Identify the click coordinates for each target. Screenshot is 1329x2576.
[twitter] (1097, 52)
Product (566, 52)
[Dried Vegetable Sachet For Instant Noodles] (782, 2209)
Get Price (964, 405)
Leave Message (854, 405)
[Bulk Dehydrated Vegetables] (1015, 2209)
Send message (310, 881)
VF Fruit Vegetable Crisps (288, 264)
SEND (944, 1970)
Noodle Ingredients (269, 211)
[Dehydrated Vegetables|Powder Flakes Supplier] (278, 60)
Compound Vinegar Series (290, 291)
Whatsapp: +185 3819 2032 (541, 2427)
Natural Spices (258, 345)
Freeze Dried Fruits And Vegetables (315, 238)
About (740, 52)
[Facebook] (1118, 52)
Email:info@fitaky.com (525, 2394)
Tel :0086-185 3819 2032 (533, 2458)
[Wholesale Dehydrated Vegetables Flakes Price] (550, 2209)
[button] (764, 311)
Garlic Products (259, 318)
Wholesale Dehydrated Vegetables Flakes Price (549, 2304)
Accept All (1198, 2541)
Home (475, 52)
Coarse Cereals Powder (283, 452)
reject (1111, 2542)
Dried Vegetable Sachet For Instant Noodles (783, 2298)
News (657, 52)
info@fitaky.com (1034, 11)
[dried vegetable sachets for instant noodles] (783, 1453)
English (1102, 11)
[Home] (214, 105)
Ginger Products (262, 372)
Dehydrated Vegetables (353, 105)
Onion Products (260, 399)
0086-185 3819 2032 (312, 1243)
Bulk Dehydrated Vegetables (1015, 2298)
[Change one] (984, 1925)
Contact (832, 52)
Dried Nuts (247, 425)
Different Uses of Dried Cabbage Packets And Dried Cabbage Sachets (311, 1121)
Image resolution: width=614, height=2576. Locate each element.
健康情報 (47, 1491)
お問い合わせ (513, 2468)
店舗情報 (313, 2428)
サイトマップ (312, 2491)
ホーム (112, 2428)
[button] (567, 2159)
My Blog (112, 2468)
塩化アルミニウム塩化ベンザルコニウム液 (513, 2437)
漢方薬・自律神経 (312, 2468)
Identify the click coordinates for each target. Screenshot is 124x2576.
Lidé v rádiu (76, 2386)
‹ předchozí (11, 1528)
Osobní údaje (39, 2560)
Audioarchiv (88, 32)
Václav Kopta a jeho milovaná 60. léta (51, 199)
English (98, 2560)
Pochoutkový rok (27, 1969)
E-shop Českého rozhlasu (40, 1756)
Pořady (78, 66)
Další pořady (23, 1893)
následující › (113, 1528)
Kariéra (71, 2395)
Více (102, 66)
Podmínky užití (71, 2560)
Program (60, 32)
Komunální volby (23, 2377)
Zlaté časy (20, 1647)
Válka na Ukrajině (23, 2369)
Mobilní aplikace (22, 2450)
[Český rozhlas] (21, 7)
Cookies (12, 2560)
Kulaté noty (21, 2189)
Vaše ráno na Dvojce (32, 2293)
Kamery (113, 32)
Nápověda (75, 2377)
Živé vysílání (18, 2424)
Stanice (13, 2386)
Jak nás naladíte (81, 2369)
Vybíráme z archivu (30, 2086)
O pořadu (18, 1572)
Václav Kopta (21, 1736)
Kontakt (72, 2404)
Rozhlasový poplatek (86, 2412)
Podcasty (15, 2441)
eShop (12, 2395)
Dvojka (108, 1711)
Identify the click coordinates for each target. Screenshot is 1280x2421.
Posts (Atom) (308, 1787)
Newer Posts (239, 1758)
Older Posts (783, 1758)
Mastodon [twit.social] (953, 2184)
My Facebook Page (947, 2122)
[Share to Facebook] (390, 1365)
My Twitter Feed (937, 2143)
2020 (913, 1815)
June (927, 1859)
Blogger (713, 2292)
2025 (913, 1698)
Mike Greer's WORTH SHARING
====================
Tally the lines of the listing in which the string "Wholesale" appears, and state the tally alone.

2